On top of economic troubles, Greens face a self-reckoning after last month’s federal election where the party maintained two seats within the House of Commons but saw its share of the favored vote tumble to about two per cent from nearly seven per cent, capping off a 12 months marked by power struggles, bitter feuds and a defection to the Liberals by Latest Brunswick MP Jenica Atwin.
The fractious dynamics were on display over the weekend, when the party’s 16-member federal council in addition to its five-member executive council — Paul sits on each — took part in several meetings to which the leader was not invited, sources say.
The virtual sit-downs, which included discussion of the approaching layoffs, were opened to all Green members for one portion that saw accusations fly over the party’s treatment of Paul, leading to an apology from recent president Lorraine Rekmans over the shortage of invitation.
Legal wrangling has further tilted the Greens’ money imbalance.
Over the summer Paul launched an arbitration related to her employment contract and moves by party brass to oust her through a non-confidence vote and a membership suspension. Each were halted by the independent arbitrator.
In response, several senior officials filed a legal challenge on behalf of the party against Paul that questioned the arbitrator’s decision as tensions between the 2 sides got here to a boil.
Tuesday’s cuts brought on deja vu for Greens, who saw money woes prompt staff layoffs and nixed funding for Paul’s Toronto Centre riding campaign over the summer.
Former Green Party of Canada Fund president Doug Tingey said in a July report that the “current financial situation just isn’t sustainable.”

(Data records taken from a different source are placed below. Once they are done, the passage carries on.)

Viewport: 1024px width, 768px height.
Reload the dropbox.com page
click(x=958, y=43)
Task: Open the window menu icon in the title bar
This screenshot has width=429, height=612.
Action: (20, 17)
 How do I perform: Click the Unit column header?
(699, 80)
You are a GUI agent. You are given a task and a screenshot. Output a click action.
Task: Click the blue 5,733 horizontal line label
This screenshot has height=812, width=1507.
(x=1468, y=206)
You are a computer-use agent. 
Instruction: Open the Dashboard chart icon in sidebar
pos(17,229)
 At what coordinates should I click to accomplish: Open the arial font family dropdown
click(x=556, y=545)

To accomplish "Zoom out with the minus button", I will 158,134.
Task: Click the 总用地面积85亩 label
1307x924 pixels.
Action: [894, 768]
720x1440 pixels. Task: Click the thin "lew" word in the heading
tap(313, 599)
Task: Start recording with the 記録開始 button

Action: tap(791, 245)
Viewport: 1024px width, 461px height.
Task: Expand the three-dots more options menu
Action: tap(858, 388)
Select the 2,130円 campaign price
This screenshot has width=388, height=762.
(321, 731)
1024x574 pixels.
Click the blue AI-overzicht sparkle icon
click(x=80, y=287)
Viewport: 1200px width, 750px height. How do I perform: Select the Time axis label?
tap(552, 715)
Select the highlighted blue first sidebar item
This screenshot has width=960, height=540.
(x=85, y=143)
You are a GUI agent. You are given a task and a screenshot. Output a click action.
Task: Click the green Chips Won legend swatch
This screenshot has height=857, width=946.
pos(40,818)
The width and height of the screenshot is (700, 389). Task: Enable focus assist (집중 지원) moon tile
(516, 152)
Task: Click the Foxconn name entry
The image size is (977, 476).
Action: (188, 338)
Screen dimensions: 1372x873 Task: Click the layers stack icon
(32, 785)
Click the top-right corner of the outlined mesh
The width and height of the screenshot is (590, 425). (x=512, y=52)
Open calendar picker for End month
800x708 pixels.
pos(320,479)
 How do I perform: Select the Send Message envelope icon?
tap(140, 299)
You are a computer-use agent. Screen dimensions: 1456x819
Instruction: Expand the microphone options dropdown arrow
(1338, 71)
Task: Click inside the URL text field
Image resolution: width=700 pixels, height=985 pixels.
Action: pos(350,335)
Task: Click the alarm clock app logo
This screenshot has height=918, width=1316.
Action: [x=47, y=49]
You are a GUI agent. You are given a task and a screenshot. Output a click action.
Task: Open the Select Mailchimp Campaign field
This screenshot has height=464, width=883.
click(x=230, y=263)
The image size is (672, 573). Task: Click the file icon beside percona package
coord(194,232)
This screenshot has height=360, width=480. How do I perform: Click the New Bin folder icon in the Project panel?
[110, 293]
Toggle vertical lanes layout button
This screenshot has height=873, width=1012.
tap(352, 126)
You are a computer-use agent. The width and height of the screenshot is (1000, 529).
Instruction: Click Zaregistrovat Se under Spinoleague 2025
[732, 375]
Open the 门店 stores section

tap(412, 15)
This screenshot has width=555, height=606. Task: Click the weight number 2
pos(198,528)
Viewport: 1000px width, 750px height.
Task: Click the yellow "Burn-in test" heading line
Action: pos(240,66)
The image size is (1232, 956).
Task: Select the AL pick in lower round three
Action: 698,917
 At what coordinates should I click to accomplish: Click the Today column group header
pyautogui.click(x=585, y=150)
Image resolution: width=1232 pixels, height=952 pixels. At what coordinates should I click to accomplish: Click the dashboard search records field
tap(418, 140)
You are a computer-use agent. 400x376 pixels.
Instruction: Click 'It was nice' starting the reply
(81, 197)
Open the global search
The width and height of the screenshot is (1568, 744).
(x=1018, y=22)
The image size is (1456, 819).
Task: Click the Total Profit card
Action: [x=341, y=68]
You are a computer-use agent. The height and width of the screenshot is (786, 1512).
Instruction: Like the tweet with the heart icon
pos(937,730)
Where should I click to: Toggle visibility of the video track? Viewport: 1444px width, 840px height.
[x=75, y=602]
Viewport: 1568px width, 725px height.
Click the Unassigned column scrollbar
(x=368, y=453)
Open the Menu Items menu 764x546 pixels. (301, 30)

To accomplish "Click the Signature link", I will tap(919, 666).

He told federal council members in July the Greens would have about $300,000 within the bank if an election were called the subsequent month — the campaign wound up kicking off Aug. 15 — in comparison with $1.9 million on the outset of the 2019 election and $3 million when the writ dropped in 2015, two sources said on the time.
The relatively small sum didn’t account for a roughly $1.3-million election loan, or $150,000 in wage subsidies that got here into party coffers in late July, sources say.
The money crunch also comes despite a fundraising bump during no less than a part of Paul’s 12-month tenure, though party officials have also said fundraising nosedived in the course of the campaign.
Greens raised about $1.36 million in the primary two quarters of 2021 in comparison with about $1.2 million in the identical period a 12 months earlier, in keeping with Elections Canada filings.